I will commit it next week.
I did saw performance improvement in the worst scenario. I believe that with increasing numbers of CPUs the improvement will more noticable.
On Thu, Jun 12, 2008 at 1:00 AM, Brad Benton <firstname.lastname@example.org
I've looked over the code more and did some initial tests with it. It didn't seem to hurt anything in the default case. I also consulted with George and he would like to see these patches get in for 1.3. Since it seems to do no harm in the default case, I am okay with that as well. So, unless anyone else has objections, please go ahead and apply this to the trunk.
BTW, in your testing, were you able to measure any noticeable performance improvements?
Thanks & Regards,
On Tue, Jun 10, 2008 at 2:32 PM, Brad Benton <email@example.com
My apologies for not replying sooner. I would like to look at these patches a bit more. Since this adds a feature (NUMA awareness in the SM BTL) as well as introduces interface changes to the maffinity framework, I would also like to get George's opinion before deciding whether or not go bring this into the trunk before branching for 1.3.
On Tue, Jun 10, 2008 at 10:52 AM, Lenny Verkhovsky <firstname.lastname@example.org
I didn't want to bring it on the teleconference
but I want to commit Gleb's NUMA awareness patch before you branching trunk.

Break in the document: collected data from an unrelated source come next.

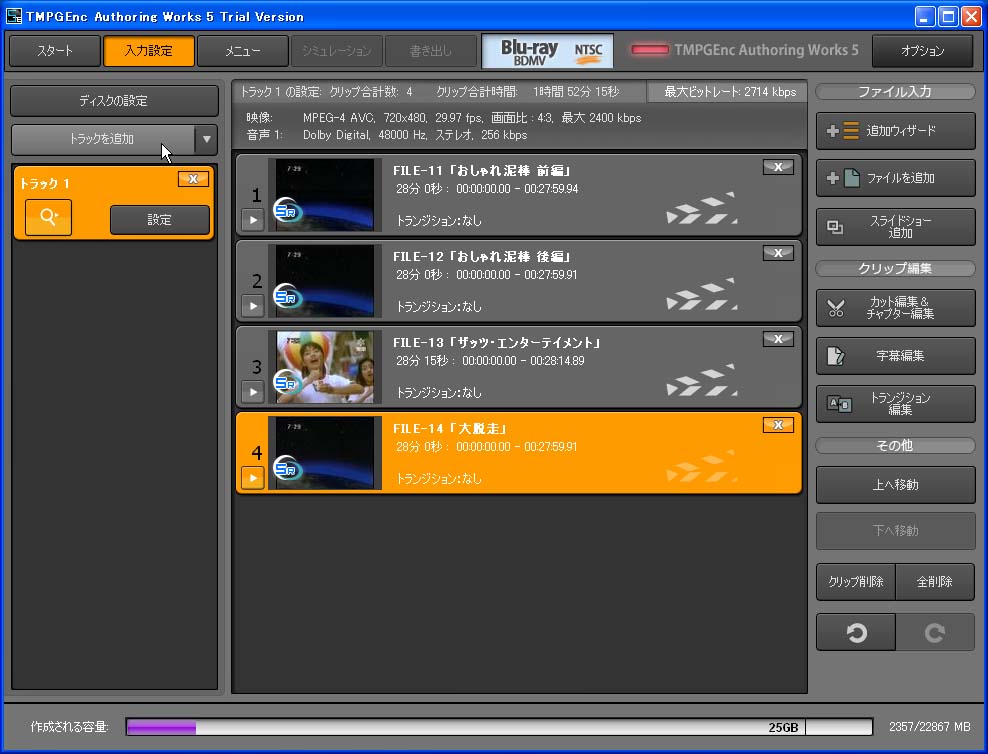Expand the Add Track dropdown arrow
Image resolution: width=988 pixels, height=754 pixels.
click(x=206, y=140)
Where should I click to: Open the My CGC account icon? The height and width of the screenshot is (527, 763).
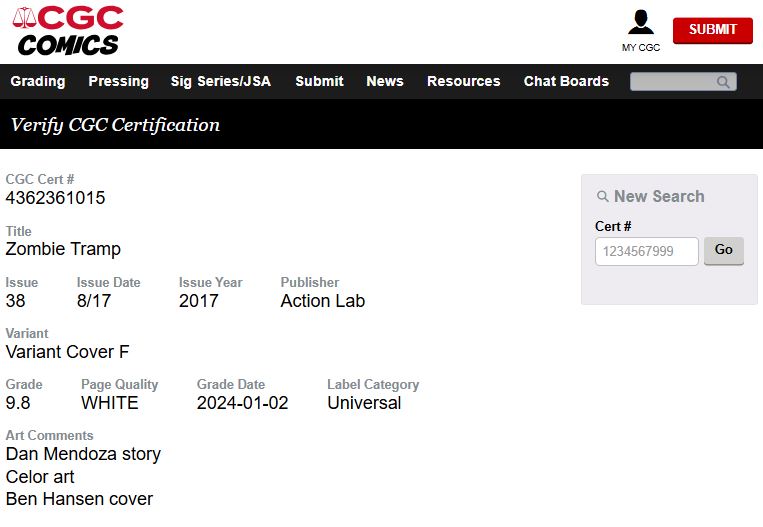tap(640, 23)
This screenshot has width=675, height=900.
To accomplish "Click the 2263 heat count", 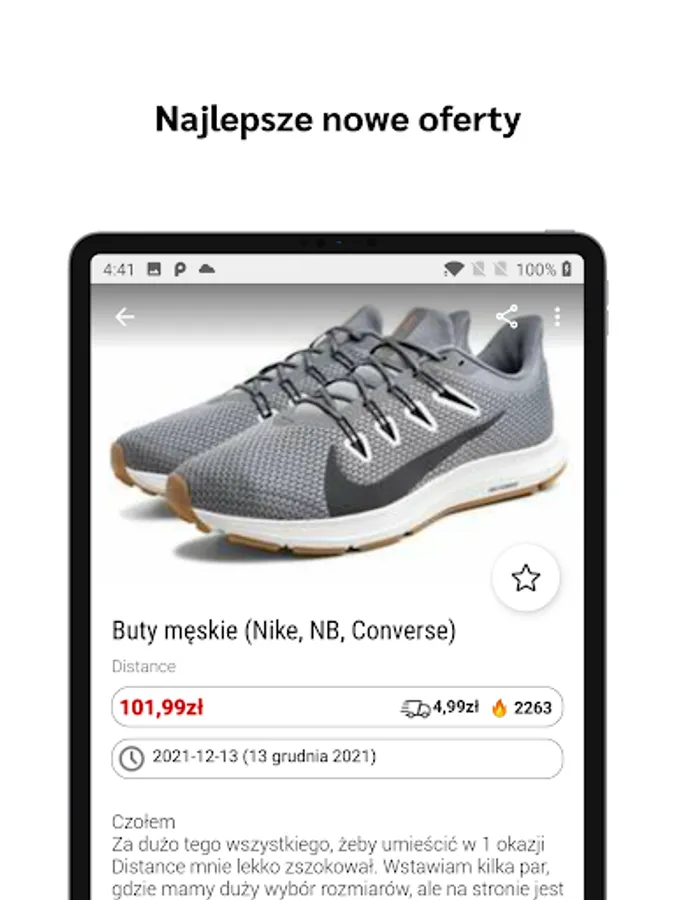I will [533, 708].
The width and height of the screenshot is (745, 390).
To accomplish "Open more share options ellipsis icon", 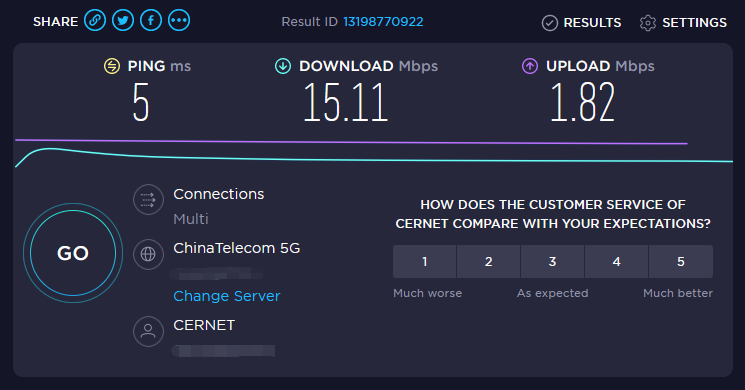I will point(179,21).
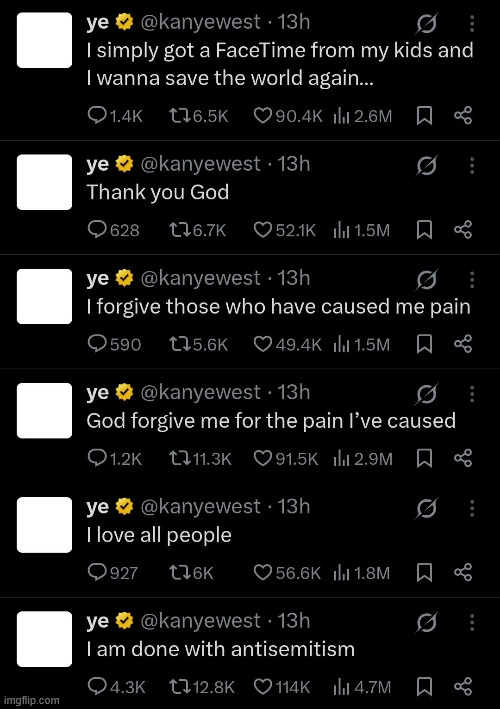Viewport: 500px width, 709px height.
Task: Open profile avatar of 'I forgive those' tweet
Action: click(44, 296)
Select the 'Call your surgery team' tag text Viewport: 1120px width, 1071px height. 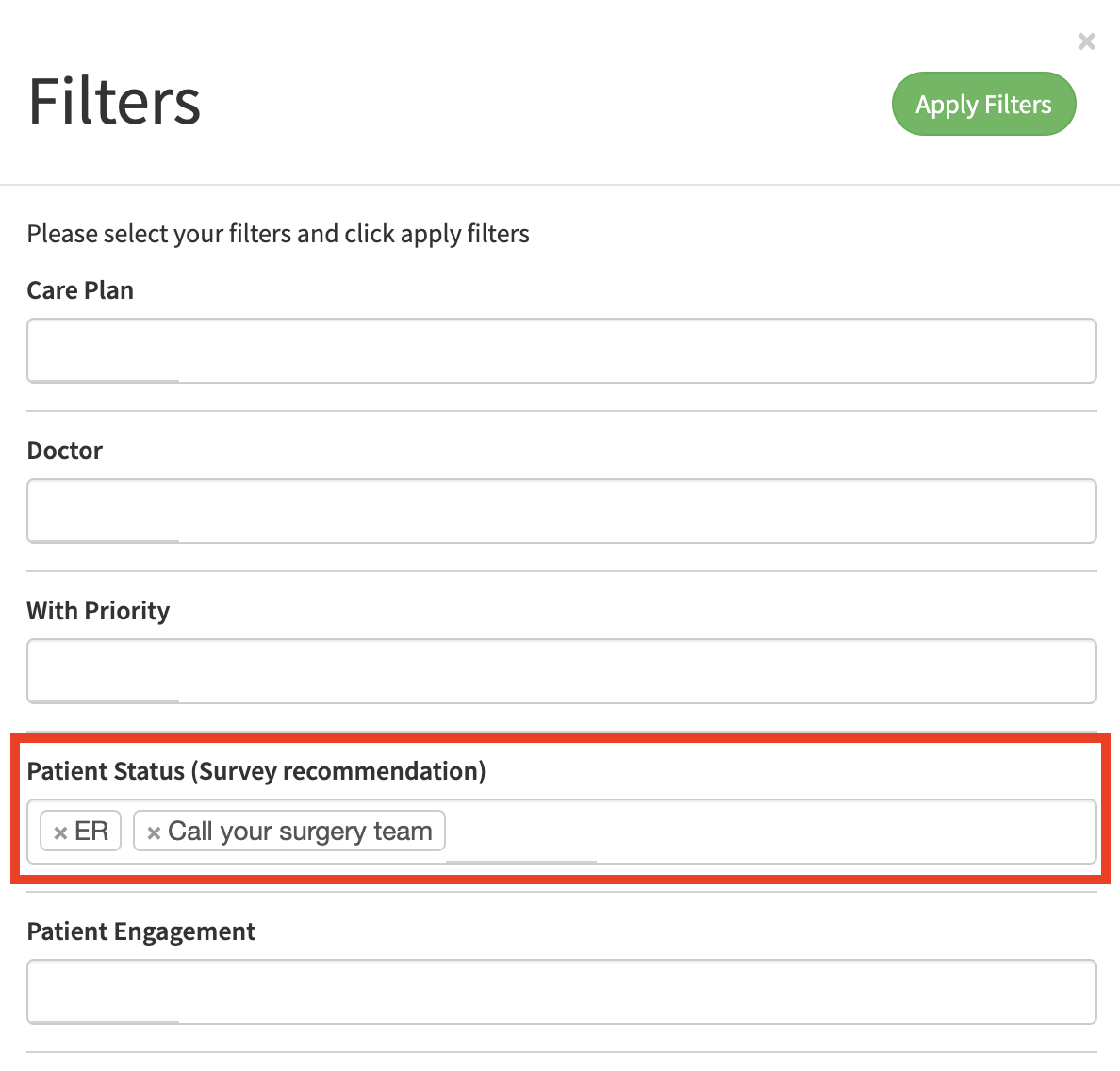point(300,832)
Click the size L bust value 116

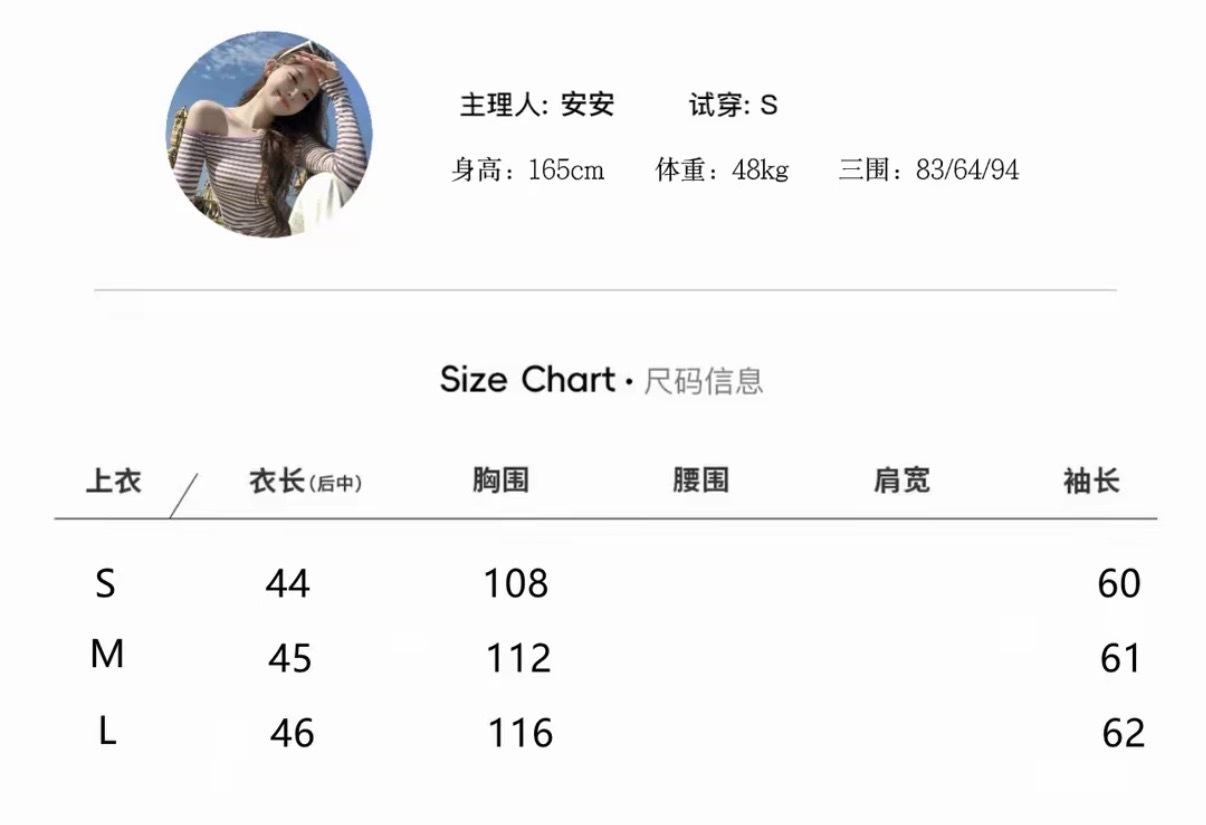coord(520,734)
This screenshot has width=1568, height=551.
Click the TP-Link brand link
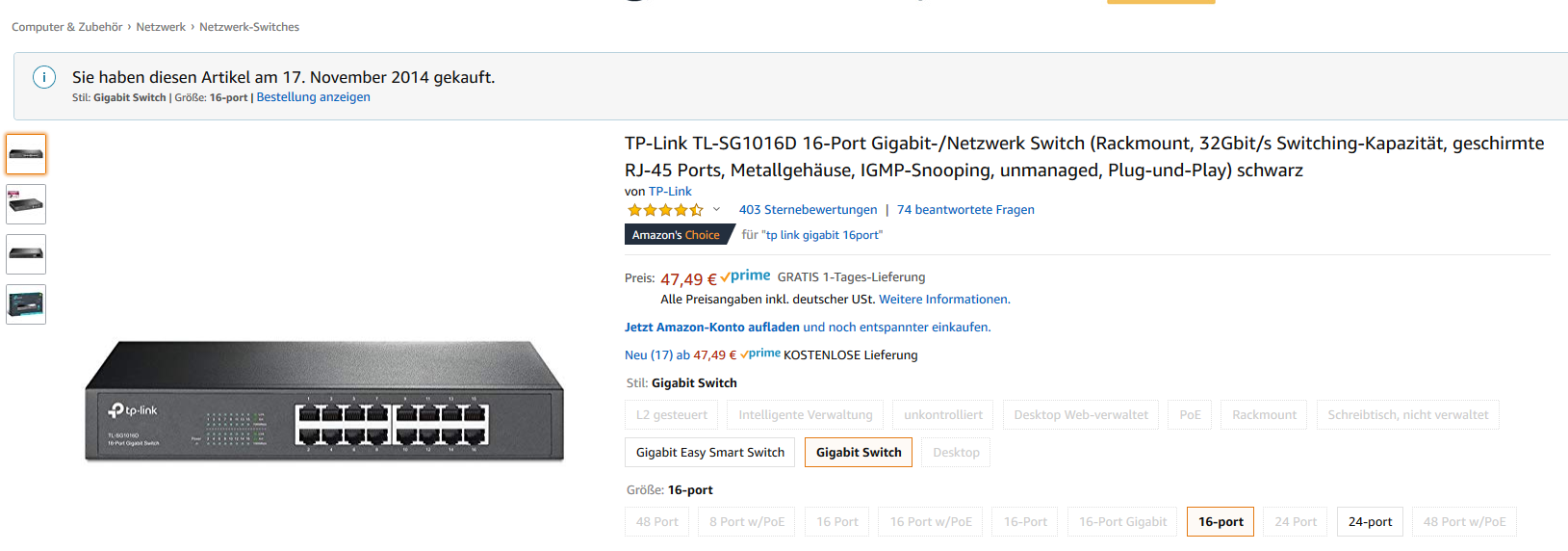670,192
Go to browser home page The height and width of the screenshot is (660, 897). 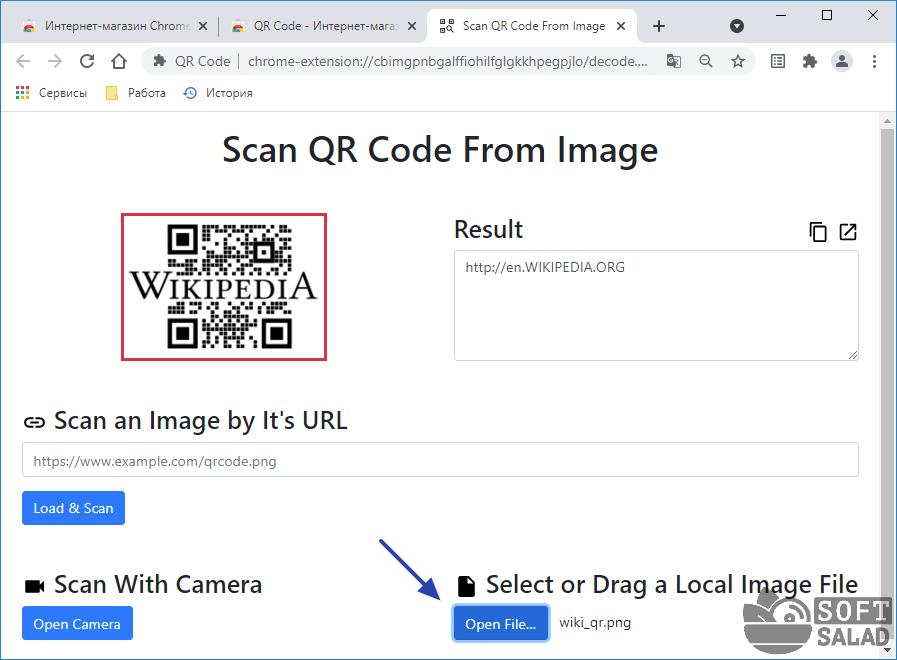[119, 61]
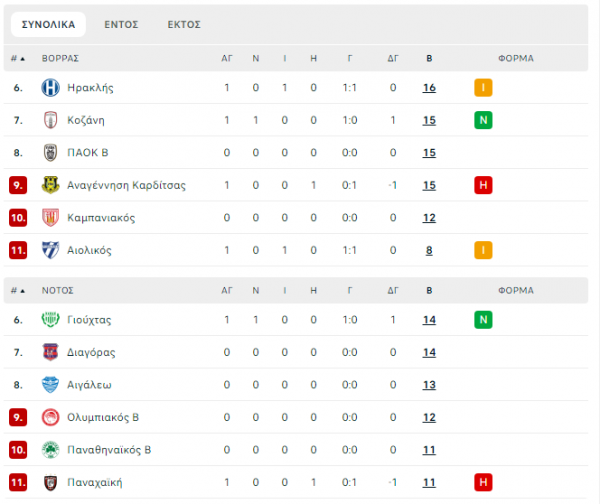Click the Καμπανιακός team crest

point(51,218)
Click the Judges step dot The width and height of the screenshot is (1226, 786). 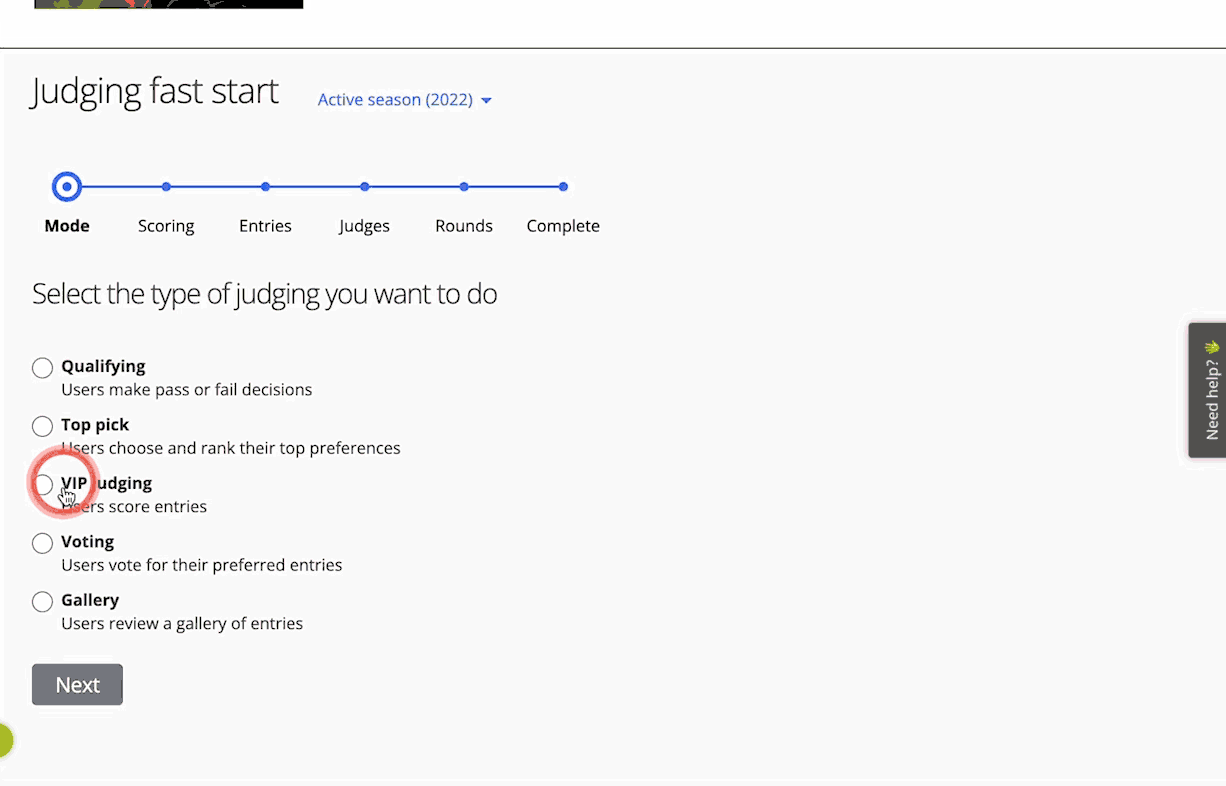click(364, 186)
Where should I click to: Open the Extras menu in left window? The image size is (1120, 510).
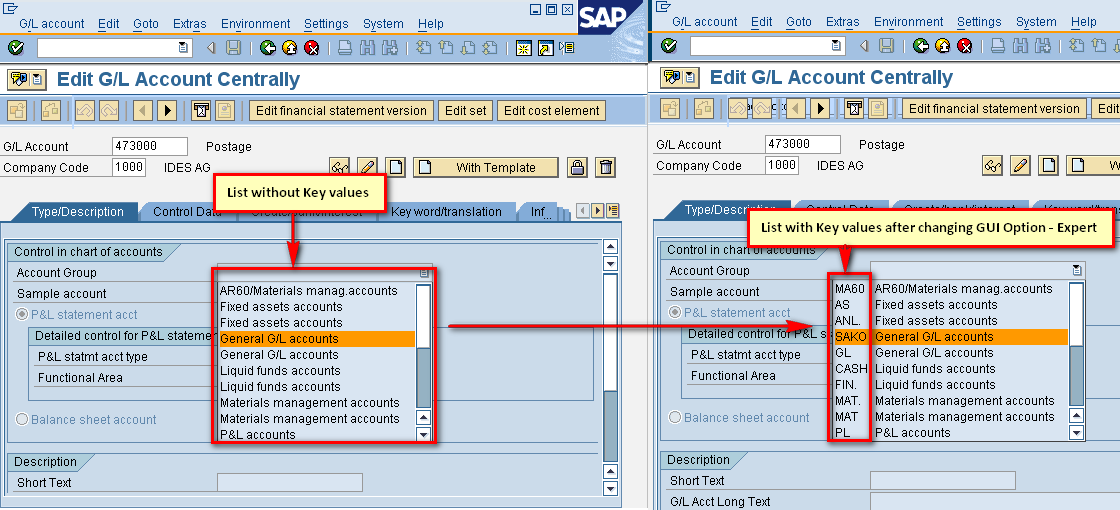tap(190, 23)
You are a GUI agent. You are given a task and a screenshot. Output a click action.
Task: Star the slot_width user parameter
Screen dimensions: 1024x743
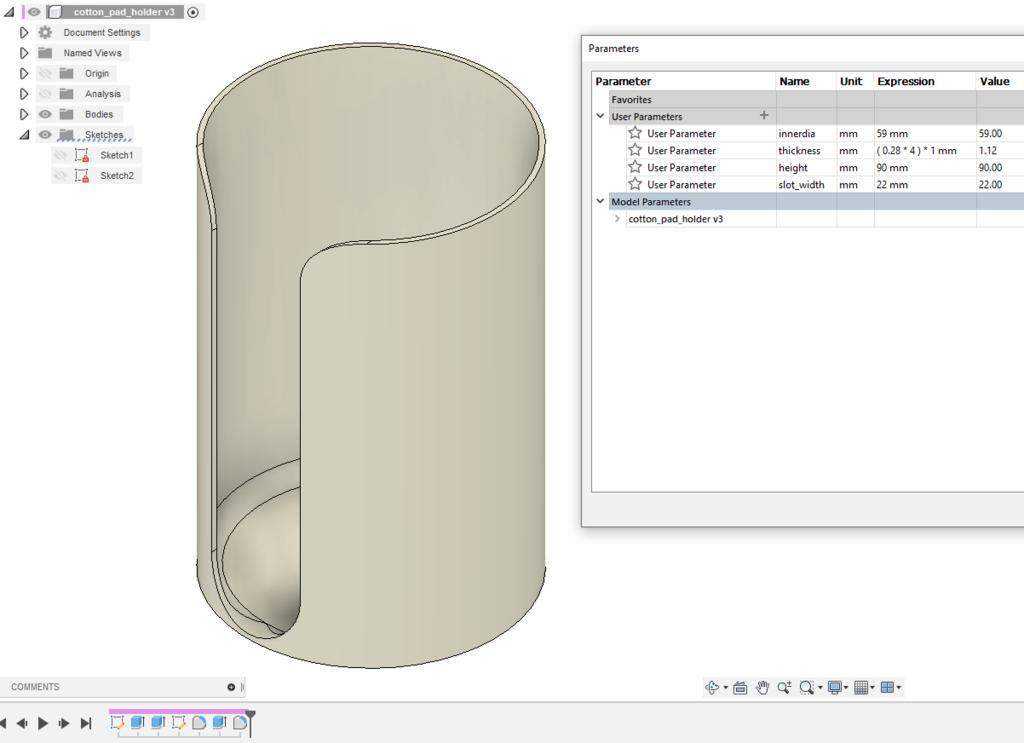coord(635,184)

Since I didn't get any objection / response about it I guess it's OK.
---------- Forwarded message ----------
From: Lenny Verkhovsky
Date: Tue, Jun 3, 2008 at 2:38 PM
Subject: [OMPI devel] SM BTL NUMA awareness patches
To: Open MPI Developers <email@example.com
If there are no comments for this patch
I can commit it.
Attached two patches implement NUMA awareness in SM BTL. The first one
adds two new functions to maffinity framework required by the second
patch. The functions are:
opal_maffinity_base_node_name_to_id() - gets a string that represents a
memory node name and translates
it to memory node id.
opal_maffinity_base_bind() - binds an address range to specific
The bind() function cannot be implemented by all maffinity components.
(There is no way first_use maffinity component can implement such
functionality). In this case this function can be set to NULL.
The second one adds NUMA awareness support to SM BTL and SM MPOOL. Each
process determines what CPU it is running on and exchange this info with
other local processes. Each process creates separate MPOOL for every
memory node available and use them to allocate memory on specific memory
nodes if needed. For instance circular buffer memory is always allocated
on memory node local to receiver process.
To use this on a Linux machine carto file with HW topology description should
be provided. Processes should be bound to specific CPU (by specifying
rank file for instance) and session directory should be created on tmpfs
file system (otherwise Linux ignores memory binding commands) by
setting orte_tmpdir_base parameter to point to tmpfs mount point.
Questions and suggestion are alway welcome.